WHAT THE TASK ASKS
Nothing but the lines from the one containing "[instagram] (138, 1163)" through the end of the data below should appear in the answer, each exact and free of pictures.

ENTRIES SHOWN
※ ※ ※
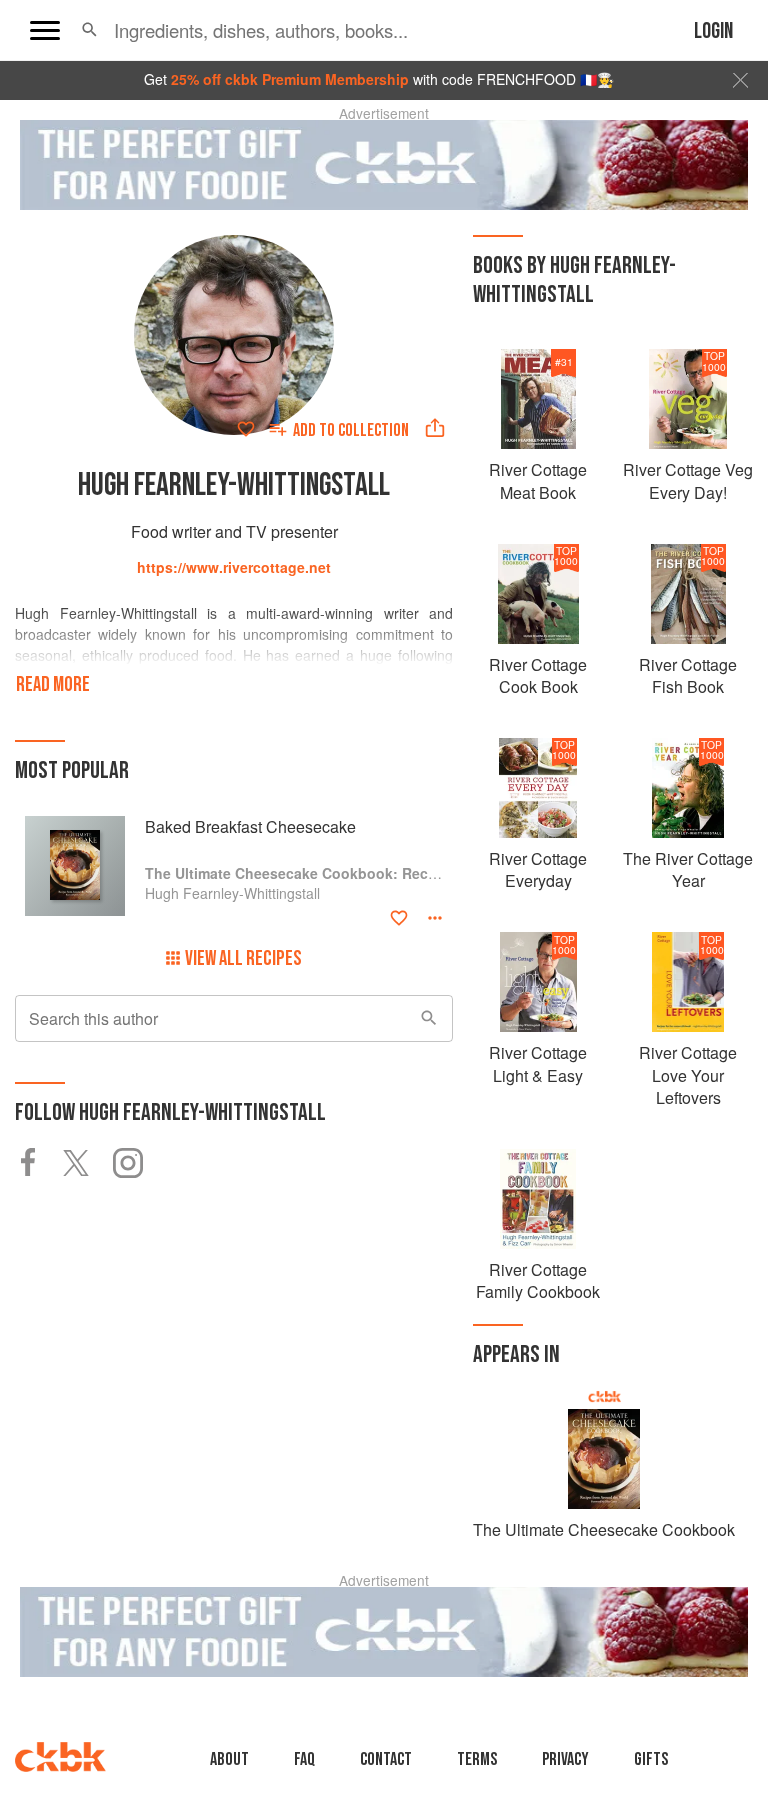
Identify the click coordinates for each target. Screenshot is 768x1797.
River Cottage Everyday (538, 869)
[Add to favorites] (246, 429)
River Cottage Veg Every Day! (688, 480)
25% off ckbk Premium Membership (290, 79)
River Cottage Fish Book (688, 675)
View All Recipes (243, 958)
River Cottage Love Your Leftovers (688, 1075)
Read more (53, 684)
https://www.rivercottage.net (234, 567)
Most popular (72, 770)
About (229, 1759)
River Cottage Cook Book (538, 675)
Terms (477, 1759)
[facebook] (39, 1163)
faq (304, 1759)
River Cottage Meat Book (538, 480)
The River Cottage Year (688, 869)
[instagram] (138, 1163)
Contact (386, 1759)
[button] (89, 30)
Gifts (651, 1759)
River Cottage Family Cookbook (538, 1280)
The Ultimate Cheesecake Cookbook (604, 1529)
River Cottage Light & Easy (538, 1063)
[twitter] (88, 1163)
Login (713, 31)
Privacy (565, 1759)
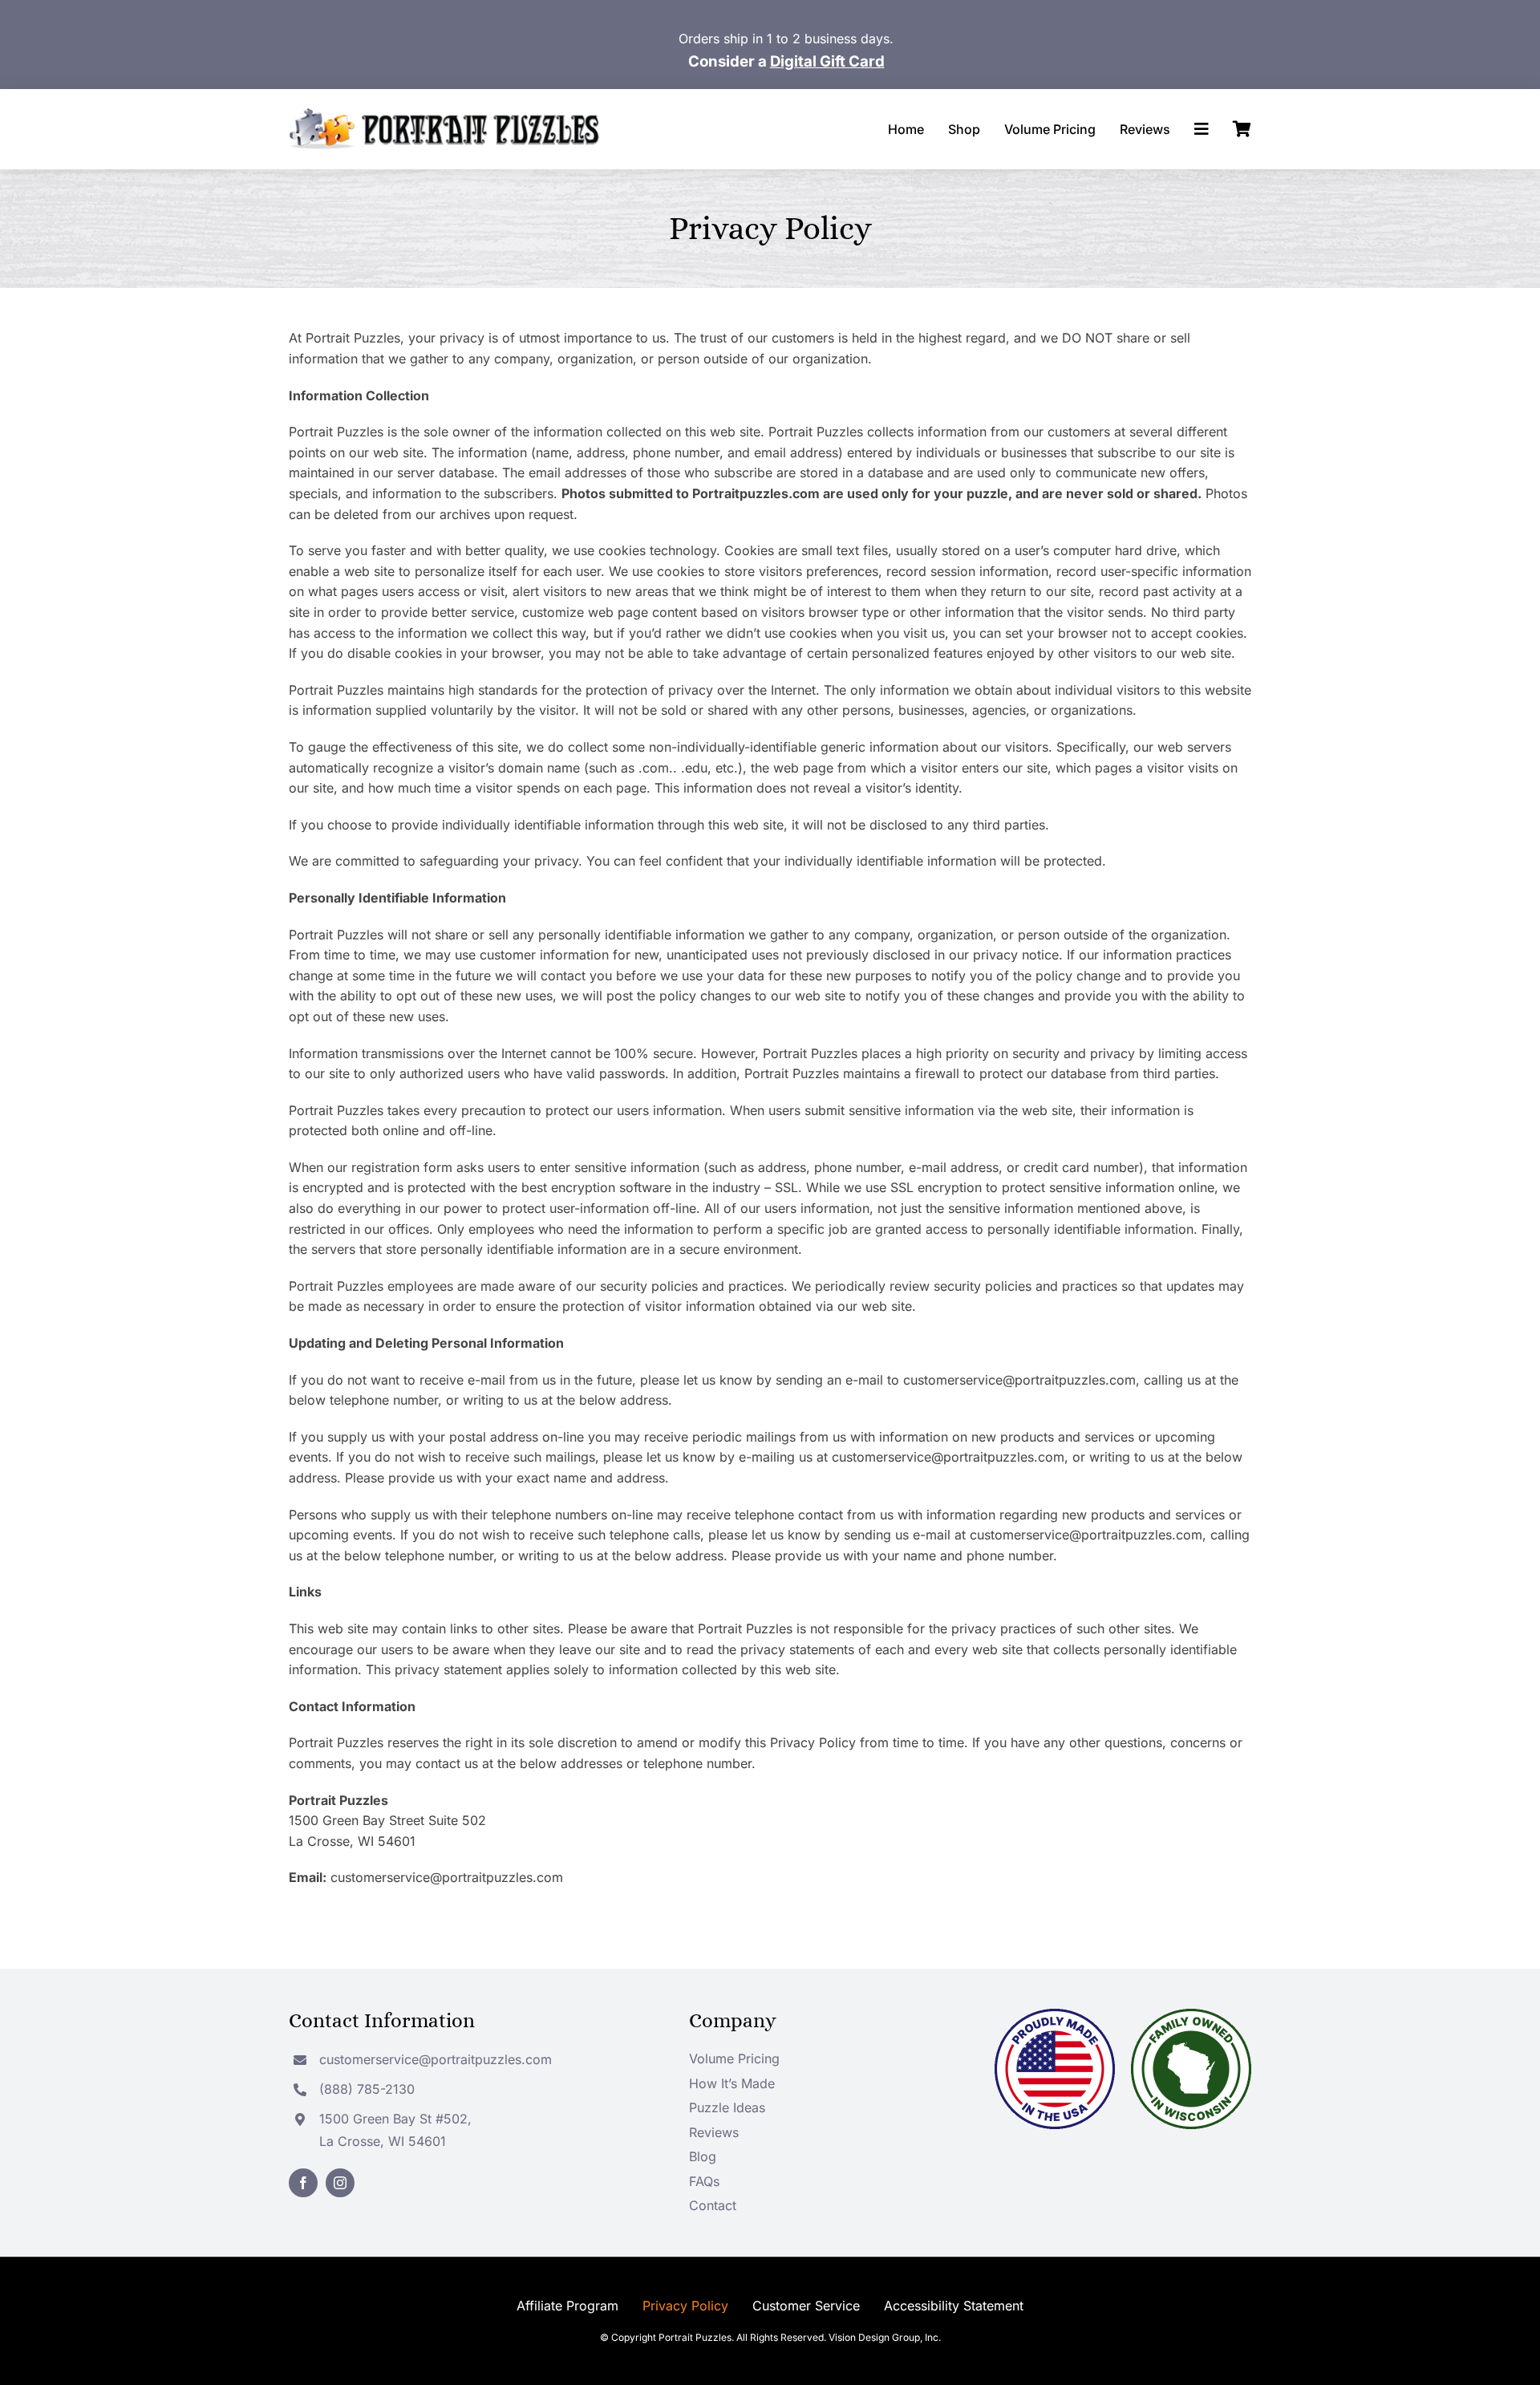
※ ※ ※
RESPONSE AREA
[instagram] (138, 1163)
Contact (386, 1759)
[button] (89, 30)
Gifts (651, 1759)
River Cottage Family Cookbook (538, 1280)
The Ultimate Cheesecake Cookbook (604, 1529)
River Cottage Light & Easy (538, 1063)
[twitter] (88, 1163)
Login (713, 31)
Privacy (565, 1759)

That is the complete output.